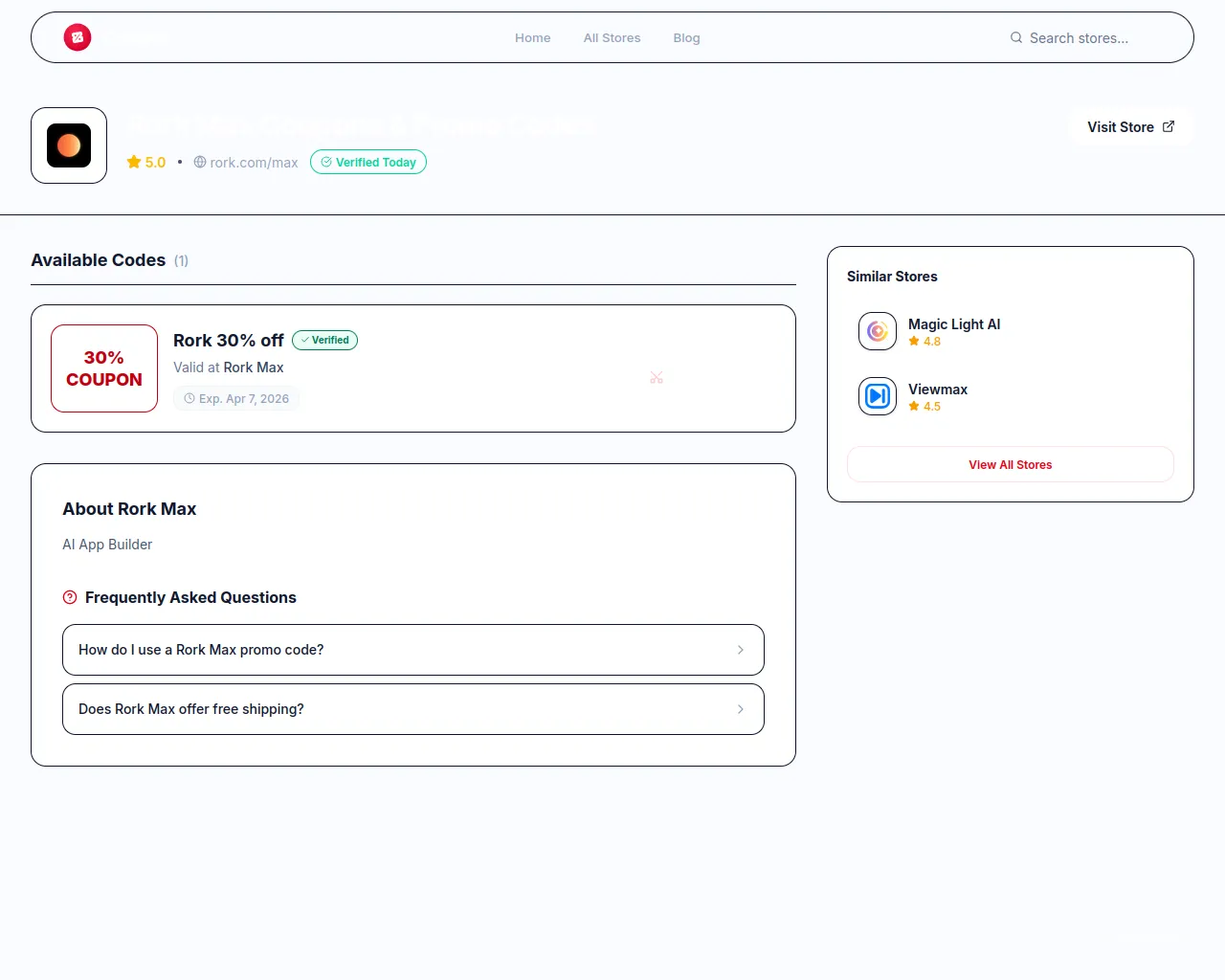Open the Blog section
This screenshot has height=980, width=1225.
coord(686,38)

- - - - -

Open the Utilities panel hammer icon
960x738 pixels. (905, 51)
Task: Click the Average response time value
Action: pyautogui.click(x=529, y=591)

- - - - -

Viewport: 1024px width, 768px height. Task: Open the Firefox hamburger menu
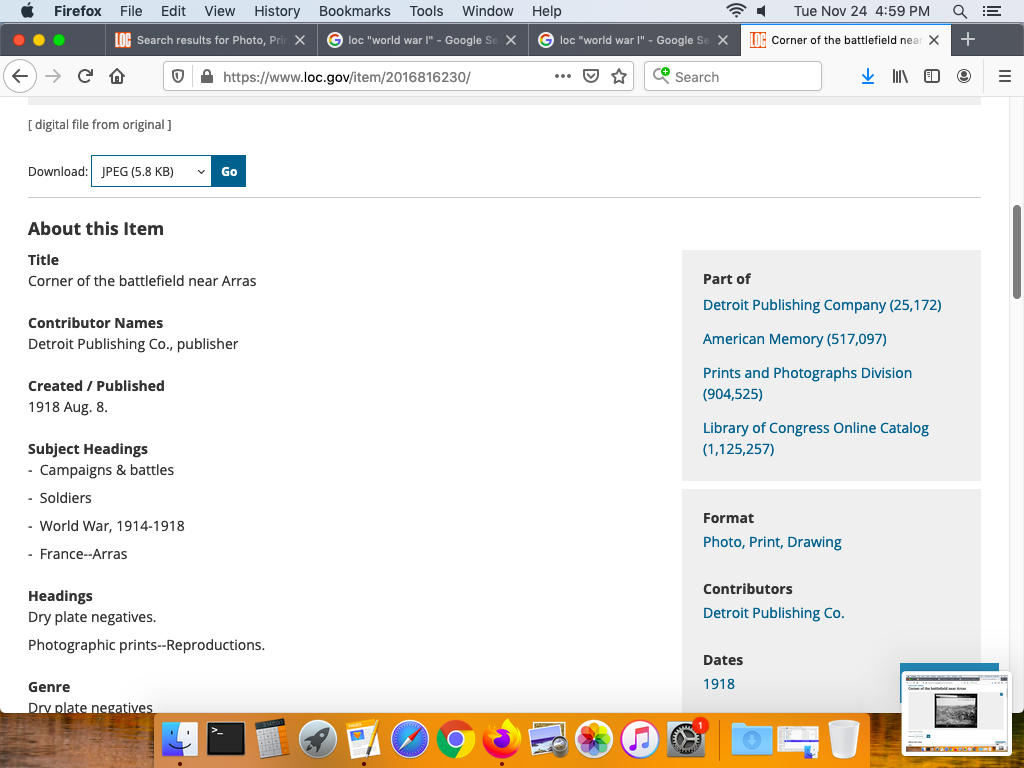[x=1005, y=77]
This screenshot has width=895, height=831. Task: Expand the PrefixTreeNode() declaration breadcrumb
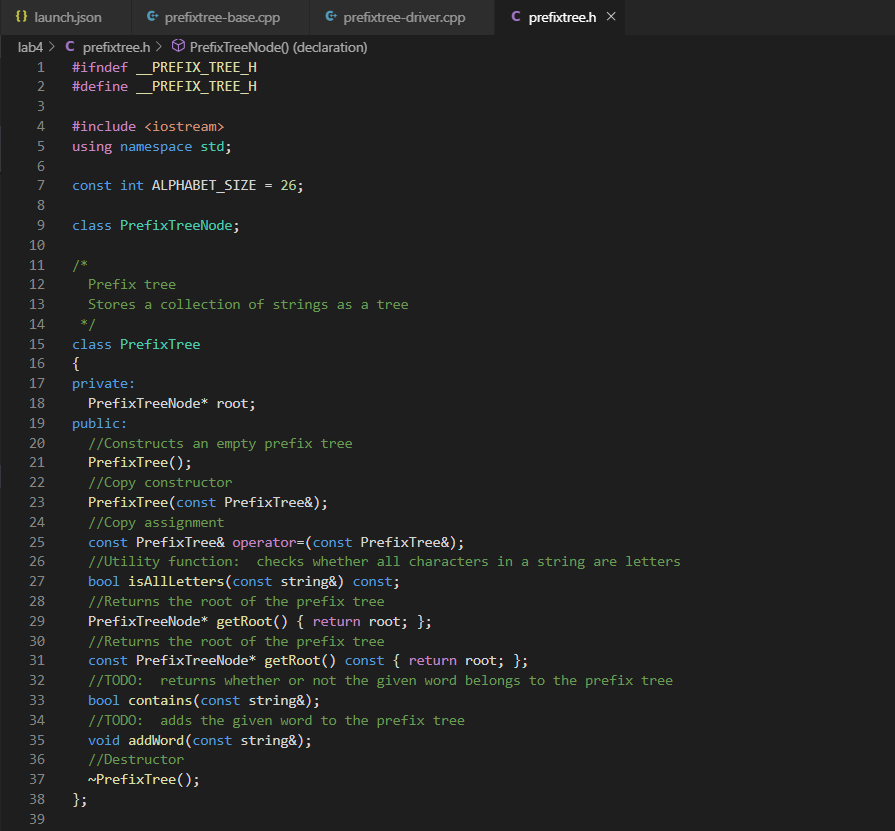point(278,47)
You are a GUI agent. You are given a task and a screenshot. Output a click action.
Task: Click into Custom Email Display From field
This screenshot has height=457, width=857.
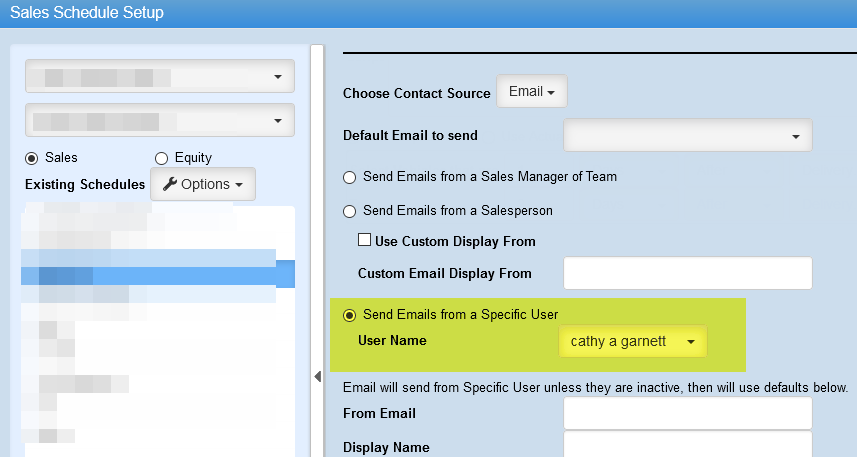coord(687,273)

- - - - -

Prompt - With pictures excluded, reproduce exactly the lines above from the one containing "Viewport: 1024px width, 768px" down to the one containing "You are a GUI", those two included.

Response below -
Viewport: 1024px width, 768px height. Task: Open the Firefox hamburger menu
[x=1005, y=77]
This screenshot has width=895, height=831. Task: Expand the PrefixTreeNode() declaration breadcrumb
point(278,47)
You are a GUI agent. You are given a task and a screenshot. Output a click action.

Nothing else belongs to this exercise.